Der Beitrag von Rechtsanwalt Thomas Waetke wurde im EventPartner Heft 4/2008 veröffentlicht.

 

Wer ist Veranstalter?

Stellen Sie sich vor, dass ein Besucher ein Plakat sieht und darauf hin die beworbene Veranstaltung besucht. Auf der Veranstaltung wird er dann durch ein umfallendes Stativ verletzt, das nicht ordnungsgemäß gesichert war. Der Besucher will nun Schadenersatz und Schmerzensgeld. Wie geht er nun vor?

Zunächst muss er den Verantwortlichen finden. Aber wer ist der Verantwortliche? Verantwortlich können sein der Täter (also der, der handelt) und der Vertragspartner. Der Besucher hat mit dem Veranstalter einen Vertrag geschlossen. Im Eingangsbeispiel kann der vom umfallenden Stativ verletzte Besucher einen Anspruch gegen den Täter (der, der das Stativ nicht gesichert hat) und gegen den Veranstalter haben. Woher weiß er aber, wer der Veranstalter ist?

Es gibt keine gesetzliche Definition des „Veranstalters“. Im Regelfall wird man aber denjenigen als Veranstalter ansehen, der das finanzielle Risiko der Veranstaltung trägt, der die wirtschaftliche Verantwortung hat und der eine Veranstaltung auf eigene Rechnung durchführt.

 

Die Frage „Wer ist der Veranstalter“ kann man auf zwei Wegen beantworten:

 

1. Weg: Man orientiert sich an Tatsachen. Also: Wer steht als Veranstalter auf dem Plakat? Wer hat sich bei der Behörde als Veranstalter ausgegeben? Wer bezahlt die Steuern? Wer geriert sich gegenüber dem Besucher als sein Vertragspartner (also als Veranstalter)?
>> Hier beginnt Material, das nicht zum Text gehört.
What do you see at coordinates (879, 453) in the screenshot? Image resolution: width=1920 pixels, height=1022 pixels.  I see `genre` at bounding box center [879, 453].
2. Weg: Man schaut, wer sich als Veranstalter ausgibt oder wer wie ein Veranstalter aussieht. Also: Wer trägt die Verantwortung? Wer hat die letztliche Entscheidungsbefugnis? Wer gibt vor, Veranstalter zu sein (z.B. in selbst verbreiteten Pressemitteilungen)? Wen hält der Besucher für den Veranstalter? Mit wem hat er aus seiner Sicht einen Vertrag geschlossen?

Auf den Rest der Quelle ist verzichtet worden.